**WORK ITEM**
Beginning with the line containing "Task: Collapse the 文件 panel section", write out each line exactly through the end of the listing, and skip all pictures.

**RECORDS SHOWN**
↓

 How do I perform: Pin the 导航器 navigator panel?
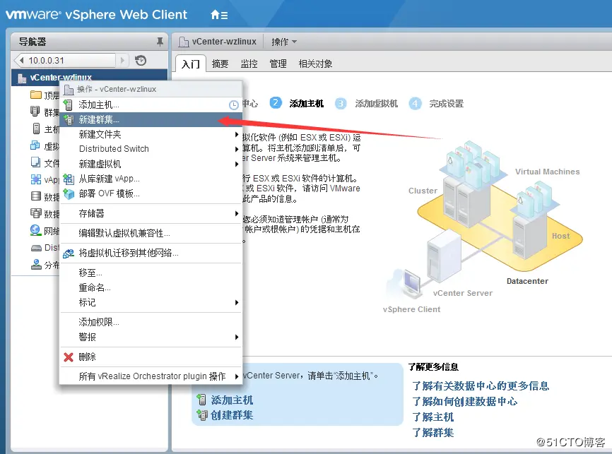tap(158, 40)
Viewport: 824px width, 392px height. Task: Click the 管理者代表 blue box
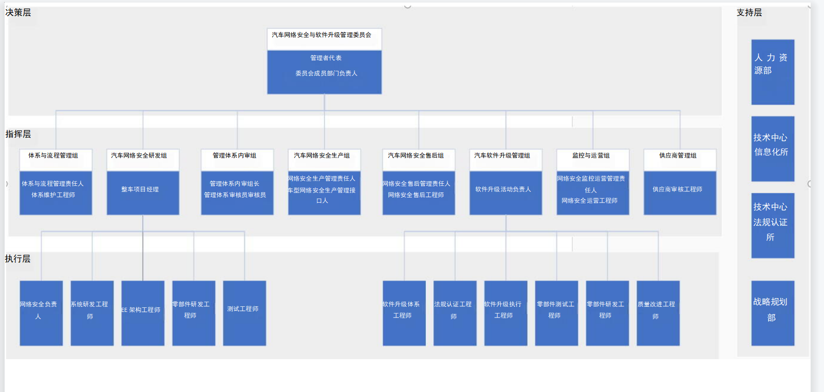point(324,72)
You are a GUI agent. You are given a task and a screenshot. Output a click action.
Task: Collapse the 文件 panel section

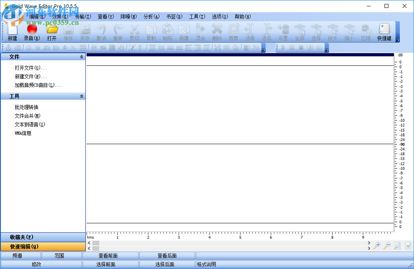click(81, 57)
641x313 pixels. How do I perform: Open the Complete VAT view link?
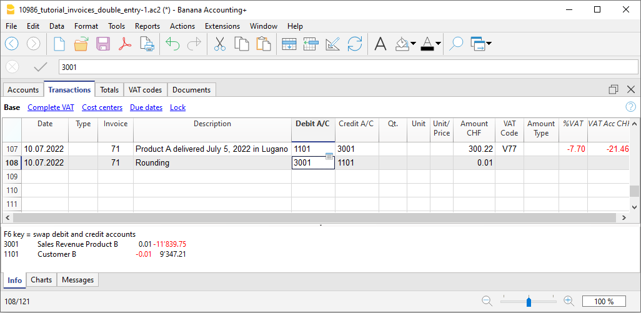click(x=51, y=107)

↑

**ANSWER SPACE**
Task: Collapse the 文件 panel section

click(81, 57)
641x313 pixels. How do I perform: Open the Complete VAT view link?
click(x=51, y=107)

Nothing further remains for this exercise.